- EXERCISE BRIEF -
Look in the material below for the line with "This screenshot has height=514, width=1568." and the line with "Task: Click the API button in Dataset Viewer", then set down exactly those two lines and all lines between, nothing more.

════════

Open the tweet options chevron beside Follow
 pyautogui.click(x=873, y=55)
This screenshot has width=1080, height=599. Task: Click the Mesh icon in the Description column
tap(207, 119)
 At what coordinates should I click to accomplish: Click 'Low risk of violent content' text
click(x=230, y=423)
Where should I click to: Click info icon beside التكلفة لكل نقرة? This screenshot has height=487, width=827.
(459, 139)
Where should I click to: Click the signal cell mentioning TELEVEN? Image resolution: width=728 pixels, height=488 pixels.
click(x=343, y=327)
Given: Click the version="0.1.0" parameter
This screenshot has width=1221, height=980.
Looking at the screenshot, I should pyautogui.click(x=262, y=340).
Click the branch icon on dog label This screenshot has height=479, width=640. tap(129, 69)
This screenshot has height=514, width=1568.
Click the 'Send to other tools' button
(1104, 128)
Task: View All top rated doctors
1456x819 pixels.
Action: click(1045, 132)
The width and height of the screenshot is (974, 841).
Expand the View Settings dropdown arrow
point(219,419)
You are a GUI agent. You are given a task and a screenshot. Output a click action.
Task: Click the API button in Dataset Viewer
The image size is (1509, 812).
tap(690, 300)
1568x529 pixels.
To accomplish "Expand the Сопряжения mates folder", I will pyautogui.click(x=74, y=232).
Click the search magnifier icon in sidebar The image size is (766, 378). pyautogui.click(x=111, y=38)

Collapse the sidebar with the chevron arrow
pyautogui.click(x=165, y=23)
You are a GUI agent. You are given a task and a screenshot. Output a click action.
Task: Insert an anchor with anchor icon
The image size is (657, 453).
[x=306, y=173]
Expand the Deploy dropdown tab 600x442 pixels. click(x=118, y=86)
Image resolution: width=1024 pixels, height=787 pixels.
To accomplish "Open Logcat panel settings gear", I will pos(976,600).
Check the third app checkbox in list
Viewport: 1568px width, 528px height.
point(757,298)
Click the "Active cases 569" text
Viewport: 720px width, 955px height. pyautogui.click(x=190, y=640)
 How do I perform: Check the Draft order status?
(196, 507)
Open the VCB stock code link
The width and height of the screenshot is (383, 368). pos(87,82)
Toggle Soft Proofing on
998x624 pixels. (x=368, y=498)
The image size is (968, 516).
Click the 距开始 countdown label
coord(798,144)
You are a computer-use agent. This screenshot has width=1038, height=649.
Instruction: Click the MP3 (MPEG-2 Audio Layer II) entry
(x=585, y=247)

════════

- RESULT -
This screenshot has height=514, width=1568.
Click the 'Send to other tools' button
(1104, 128)
Task: View All top rated doctors
1456x819 pixels.
Action: click(1045, 132)
The width and height of the screenshot is (974, 841).
Expand the View Settings dropdown arrow
point(219,419)
You are a GUI agent. You are given a task and a screenshot. Output a click action.
Task: Click the API button in Dataset Viewer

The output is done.